- [Provided passage]
161289 Initiating tribal policy change through community education, environmental health data, and traditional knowledge and practices

Wednesday, November 7, 2007: 1:15 PM

Lynnea K. Smith , Eastern Navajo Diné Against Uranium Mining, Crownpoint, NM
ENDAUM is a community-based, grass-roots organization that was founded to inform community members and policy makers of the hazards of uranium mining and milling and to work to protect the Navajo Nation from future insults to public health and the environment, especially water resources, that may result from proposed new mining and processing. In 2002, ENDAUM and other grass-roots organizations initiated an extensive three-year campaign to inform the Navajo Nation Council about the impacts of past uranium mining on the health, natural resources and traditional cultural fabric of Navajo communities, and the threats posed by proposed new mining operations on the groundwater supplies that many Navajo communities in northwestern New Mexico depend exclusively on for high-quality drinking water. Throughout this effort, ENDAUM and others evoked traditional Navajo teachings about the sacredness of water and the responsibility of humans to protect scarce water supplies in an arid environment. The group's efforts were instrumental in the Council's enactment in 2005 of a ban on future uranium mining and processing in Navajo Indian Country. While ENDAUM is not directly involved in the DiNEH Project study of kidney health in Eastern Navajo Agency communities, data resulting from the DiNEH Project are critical for the continued enforcement of the uranium prohibition and for ongoing education of community members on the health implications of proposed new mining.

Learning Objectives:
1. To gain an appreciation of deeply held Navajo beliefs in the relationship between humans and the natural world, especially the sacredness of water, and the importance of protecting high-quality water supplies from toxic and radioactive contamination in a water-short, arid environment. 2. To learn how grass-roots organizations and community members, using public health and environmental health data in concert with traditional knowledge and practices, can have tremendous influence on public policy, especially at the level of tribal government.

Keywords: Uranium, Native and Indigenous Populations

Presenting author's disclosure statement:

Any relevant financial relationships? No
Any institutionally-contracted trials related to this submission?

I agree to comply with the American Public Health Association Conflict of Interest and Commercial Support Guidelines, and to disclose to the participants any off-label or experimental uses of a commercial product or service discussed in my presentation.

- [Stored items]
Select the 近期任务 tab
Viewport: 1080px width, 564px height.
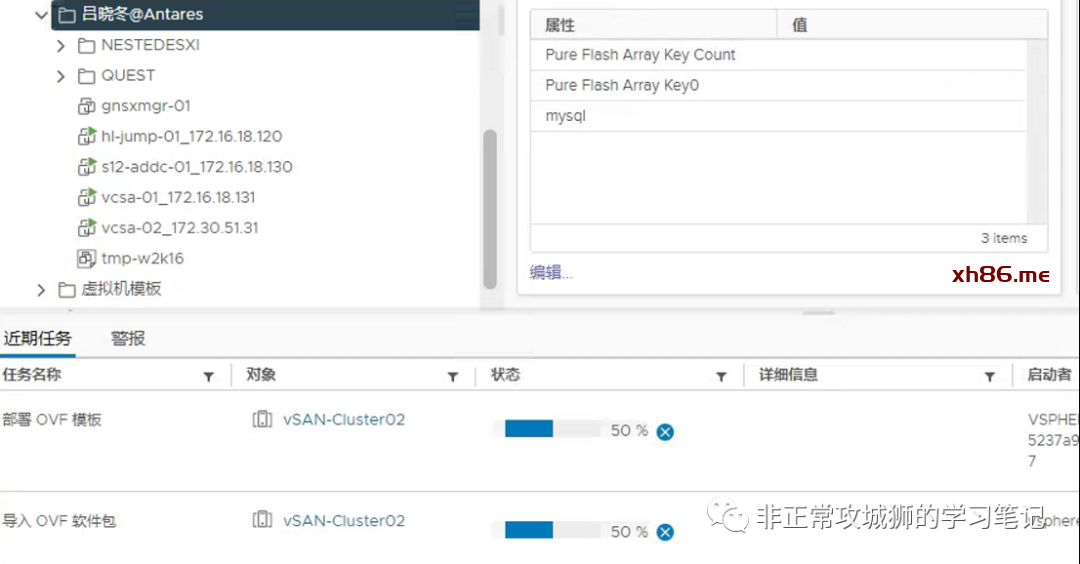[x=37, y=338]
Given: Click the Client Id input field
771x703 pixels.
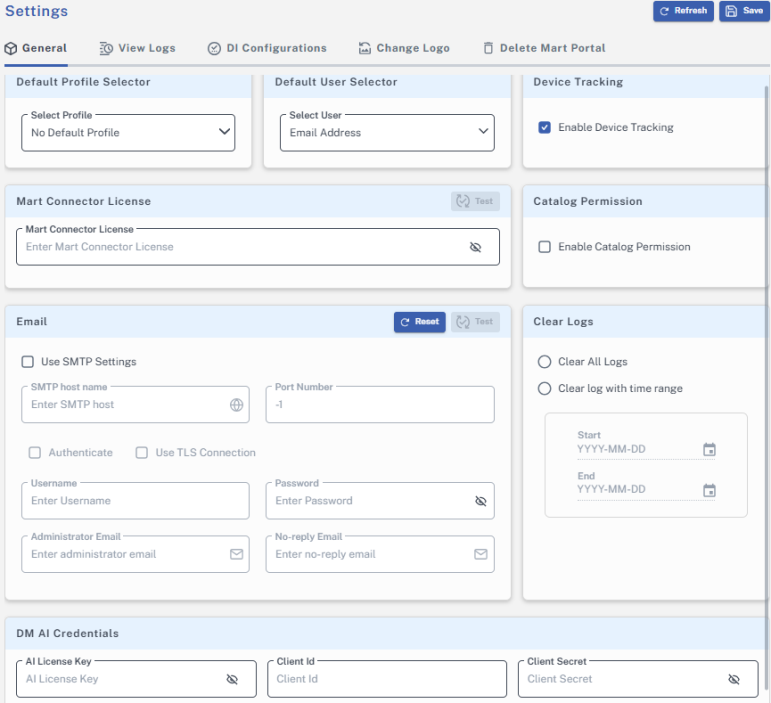Looking at the screenshot, I should point(386,679).
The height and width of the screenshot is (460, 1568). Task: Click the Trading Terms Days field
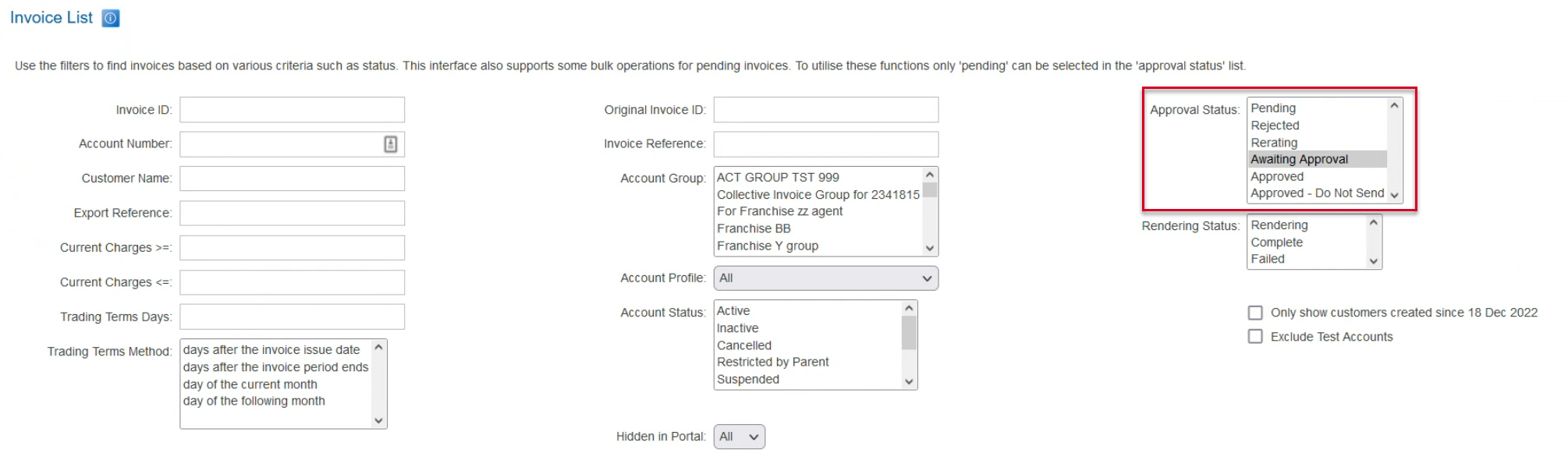[292, 317]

- [Problem to work on]
Reproduce everything from "I agree to comply" down to "in my presentation." in the uranium mining abstract, swapping "participants" for "attendees".

- [Expected output]
I agree to comply with the American Public Health Association Conflict of Interest and Commercial Support Guidelines, and to disclose to the attendees any off-label or experimental uses of a commercial product or service discussed in my presentation.